→ **Your objective**
Return the lines starting at the one containing "Task: Click the yellow RSI line peak" and ending at the one containing "Image resolution: width=1024", both included, copied character for character.

→ **Records to use**
** Begin **

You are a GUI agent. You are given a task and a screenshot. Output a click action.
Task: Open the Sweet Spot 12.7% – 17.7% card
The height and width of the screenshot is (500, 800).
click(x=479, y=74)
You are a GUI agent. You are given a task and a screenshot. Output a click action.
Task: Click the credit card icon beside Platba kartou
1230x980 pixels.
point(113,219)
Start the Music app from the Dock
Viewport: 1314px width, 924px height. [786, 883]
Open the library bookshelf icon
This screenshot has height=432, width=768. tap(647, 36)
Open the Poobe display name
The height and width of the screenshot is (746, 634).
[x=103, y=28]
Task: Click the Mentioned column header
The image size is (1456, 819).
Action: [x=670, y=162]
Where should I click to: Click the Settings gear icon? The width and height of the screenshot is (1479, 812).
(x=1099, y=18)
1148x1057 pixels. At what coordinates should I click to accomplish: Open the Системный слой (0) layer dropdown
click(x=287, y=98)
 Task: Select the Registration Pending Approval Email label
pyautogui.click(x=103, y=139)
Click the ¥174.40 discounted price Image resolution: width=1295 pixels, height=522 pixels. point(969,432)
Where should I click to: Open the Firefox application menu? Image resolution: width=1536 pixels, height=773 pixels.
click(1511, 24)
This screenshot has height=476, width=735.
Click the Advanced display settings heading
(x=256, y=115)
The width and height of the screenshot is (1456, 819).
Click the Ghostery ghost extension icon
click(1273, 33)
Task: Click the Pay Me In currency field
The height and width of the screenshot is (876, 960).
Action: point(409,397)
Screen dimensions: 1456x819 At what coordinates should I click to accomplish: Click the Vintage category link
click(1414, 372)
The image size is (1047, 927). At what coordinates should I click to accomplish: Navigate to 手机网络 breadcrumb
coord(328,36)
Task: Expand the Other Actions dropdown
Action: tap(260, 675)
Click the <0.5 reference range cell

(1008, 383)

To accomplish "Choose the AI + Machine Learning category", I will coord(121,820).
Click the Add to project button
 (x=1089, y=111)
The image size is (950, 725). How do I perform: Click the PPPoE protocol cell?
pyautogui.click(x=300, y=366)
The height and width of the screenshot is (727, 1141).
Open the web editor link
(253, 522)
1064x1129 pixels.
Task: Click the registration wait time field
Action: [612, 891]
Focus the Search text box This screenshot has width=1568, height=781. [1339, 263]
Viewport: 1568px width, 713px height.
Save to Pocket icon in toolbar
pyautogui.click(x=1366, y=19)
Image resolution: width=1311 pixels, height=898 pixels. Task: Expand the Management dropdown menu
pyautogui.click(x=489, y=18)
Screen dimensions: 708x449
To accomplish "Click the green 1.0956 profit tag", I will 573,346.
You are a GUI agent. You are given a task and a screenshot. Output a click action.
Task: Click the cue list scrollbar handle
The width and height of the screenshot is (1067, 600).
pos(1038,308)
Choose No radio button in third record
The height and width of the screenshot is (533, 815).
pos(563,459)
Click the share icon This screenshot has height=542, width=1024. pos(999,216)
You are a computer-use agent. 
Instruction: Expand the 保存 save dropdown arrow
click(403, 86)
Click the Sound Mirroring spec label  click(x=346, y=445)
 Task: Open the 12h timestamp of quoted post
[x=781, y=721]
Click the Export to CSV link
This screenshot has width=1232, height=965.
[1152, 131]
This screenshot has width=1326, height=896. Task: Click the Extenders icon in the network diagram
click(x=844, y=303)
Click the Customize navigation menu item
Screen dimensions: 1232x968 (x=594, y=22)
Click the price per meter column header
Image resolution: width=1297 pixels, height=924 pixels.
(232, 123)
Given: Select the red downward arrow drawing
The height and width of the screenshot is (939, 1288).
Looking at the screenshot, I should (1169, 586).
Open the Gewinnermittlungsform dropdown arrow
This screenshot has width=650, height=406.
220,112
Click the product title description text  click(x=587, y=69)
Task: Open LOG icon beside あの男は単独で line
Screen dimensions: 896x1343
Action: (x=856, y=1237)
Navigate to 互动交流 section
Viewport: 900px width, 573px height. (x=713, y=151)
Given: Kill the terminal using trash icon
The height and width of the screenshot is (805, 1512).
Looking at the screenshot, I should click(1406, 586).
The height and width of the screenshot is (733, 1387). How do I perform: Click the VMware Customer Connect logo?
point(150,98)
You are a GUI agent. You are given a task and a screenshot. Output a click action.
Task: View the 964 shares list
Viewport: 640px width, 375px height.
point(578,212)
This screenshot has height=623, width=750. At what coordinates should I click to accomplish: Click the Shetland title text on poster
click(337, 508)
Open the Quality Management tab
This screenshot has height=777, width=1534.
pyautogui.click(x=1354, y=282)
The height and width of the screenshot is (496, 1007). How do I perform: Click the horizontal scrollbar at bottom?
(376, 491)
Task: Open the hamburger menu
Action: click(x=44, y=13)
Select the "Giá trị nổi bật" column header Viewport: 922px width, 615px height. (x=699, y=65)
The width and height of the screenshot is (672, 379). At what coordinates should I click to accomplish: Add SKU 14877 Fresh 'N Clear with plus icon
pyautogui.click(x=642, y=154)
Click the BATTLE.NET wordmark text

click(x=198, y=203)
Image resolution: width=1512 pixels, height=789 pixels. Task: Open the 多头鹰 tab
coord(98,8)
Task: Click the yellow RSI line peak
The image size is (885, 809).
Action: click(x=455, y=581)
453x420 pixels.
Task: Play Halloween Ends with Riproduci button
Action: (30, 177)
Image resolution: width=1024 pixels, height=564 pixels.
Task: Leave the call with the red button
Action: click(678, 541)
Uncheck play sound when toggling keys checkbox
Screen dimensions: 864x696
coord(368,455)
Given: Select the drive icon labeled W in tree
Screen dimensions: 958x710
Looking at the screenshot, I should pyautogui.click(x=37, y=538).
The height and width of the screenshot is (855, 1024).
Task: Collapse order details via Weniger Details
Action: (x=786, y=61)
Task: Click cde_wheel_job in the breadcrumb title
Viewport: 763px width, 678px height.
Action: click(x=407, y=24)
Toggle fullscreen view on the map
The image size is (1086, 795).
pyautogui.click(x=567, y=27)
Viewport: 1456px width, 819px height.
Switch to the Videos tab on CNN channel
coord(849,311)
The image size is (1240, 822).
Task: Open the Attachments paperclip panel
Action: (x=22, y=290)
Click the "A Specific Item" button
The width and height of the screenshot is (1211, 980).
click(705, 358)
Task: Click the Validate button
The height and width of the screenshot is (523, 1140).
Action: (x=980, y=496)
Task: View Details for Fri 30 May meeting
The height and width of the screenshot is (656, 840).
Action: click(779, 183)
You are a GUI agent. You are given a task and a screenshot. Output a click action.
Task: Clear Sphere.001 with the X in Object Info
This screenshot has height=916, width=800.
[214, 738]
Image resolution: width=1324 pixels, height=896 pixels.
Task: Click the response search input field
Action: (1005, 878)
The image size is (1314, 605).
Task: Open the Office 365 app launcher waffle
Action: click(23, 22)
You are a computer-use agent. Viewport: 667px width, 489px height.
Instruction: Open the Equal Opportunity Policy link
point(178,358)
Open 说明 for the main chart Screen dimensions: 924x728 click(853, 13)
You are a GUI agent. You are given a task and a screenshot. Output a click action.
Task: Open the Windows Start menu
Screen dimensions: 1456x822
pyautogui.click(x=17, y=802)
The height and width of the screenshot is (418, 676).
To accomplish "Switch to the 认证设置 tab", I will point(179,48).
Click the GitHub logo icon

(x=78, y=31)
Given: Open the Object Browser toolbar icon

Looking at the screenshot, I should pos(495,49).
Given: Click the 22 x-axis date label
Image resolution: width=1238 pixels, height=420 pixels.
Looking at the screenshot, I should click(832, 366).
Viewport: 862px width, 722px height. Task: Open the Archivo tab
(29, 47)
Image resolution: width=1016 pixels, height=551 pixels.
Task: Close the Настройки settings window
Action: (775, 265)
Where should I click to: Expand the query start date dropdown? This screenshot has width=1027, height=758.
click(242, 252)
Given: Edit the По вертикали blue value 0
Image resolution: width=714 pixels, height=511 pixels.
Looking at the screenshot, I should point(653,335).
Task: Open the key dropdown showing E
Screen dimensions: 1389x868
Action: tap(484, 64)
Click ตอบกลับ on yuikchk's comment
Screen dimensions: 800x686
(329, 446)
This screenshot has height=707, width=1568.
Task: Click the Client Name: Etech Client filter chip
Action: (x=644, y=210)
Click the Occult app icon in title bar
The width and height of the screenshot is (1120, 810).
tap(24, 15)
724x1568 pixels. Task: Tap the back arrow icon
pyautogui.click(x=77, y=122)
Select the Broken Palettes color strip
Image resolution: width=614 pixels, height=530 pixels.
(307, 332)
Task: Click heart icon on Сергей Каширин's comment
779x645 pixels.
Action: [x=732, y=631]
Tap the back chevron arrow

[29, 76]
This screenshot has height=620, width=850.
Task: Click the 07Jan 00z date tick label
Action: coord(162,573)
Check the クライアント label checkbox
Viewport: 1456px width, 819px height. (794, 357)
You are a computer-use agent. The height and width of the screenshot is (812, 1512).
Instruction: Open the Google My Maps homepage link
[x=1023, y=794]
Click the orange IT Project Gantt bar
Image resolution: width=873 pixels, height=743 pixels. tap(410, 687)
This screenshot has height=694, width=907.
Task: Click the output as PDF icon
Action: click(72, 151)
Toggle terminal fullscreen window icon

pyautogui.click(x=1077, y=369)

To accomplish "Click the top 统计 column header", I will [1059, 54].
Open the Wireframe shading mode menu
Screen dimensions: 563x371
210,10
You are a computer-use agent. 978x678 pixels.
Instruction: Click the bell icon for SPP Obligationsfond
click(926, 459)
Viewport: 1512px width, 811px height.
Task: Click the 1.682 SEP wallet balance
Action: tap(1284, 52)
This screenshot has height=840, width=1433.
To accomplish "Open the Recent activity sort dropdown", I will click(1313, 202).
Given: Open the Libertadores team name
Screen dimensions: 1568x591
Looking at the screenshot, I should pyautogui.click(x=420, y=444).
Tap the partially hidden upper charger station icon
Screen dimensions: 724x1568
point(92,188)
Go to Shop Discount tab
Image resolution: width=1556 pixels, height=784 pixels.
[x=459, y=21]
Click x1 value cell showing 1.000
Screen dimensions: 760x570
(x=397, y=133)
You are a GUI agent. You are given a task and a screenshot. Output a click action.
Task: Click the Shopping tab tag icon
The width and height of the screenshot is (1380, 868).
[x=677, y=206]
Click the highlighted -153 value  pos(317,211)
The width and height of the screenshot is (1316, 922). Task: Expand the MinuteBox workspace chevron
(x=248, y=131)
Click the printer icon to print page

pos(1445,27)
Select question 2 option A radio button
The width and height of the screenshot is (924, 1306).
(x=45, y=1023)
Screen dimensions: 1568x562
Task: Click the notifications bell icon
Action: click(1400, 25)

** End **

→ **Response**
Task: Click the yellow RSI line peak
The image size is (885, 809).
Action: click(x=455, y=581)
453x420 pixels.
Task: Play Halloween Ends with Riproduci button
Action: (30, 177)
Image resolution: width=1024 pixels, height=564 pixels.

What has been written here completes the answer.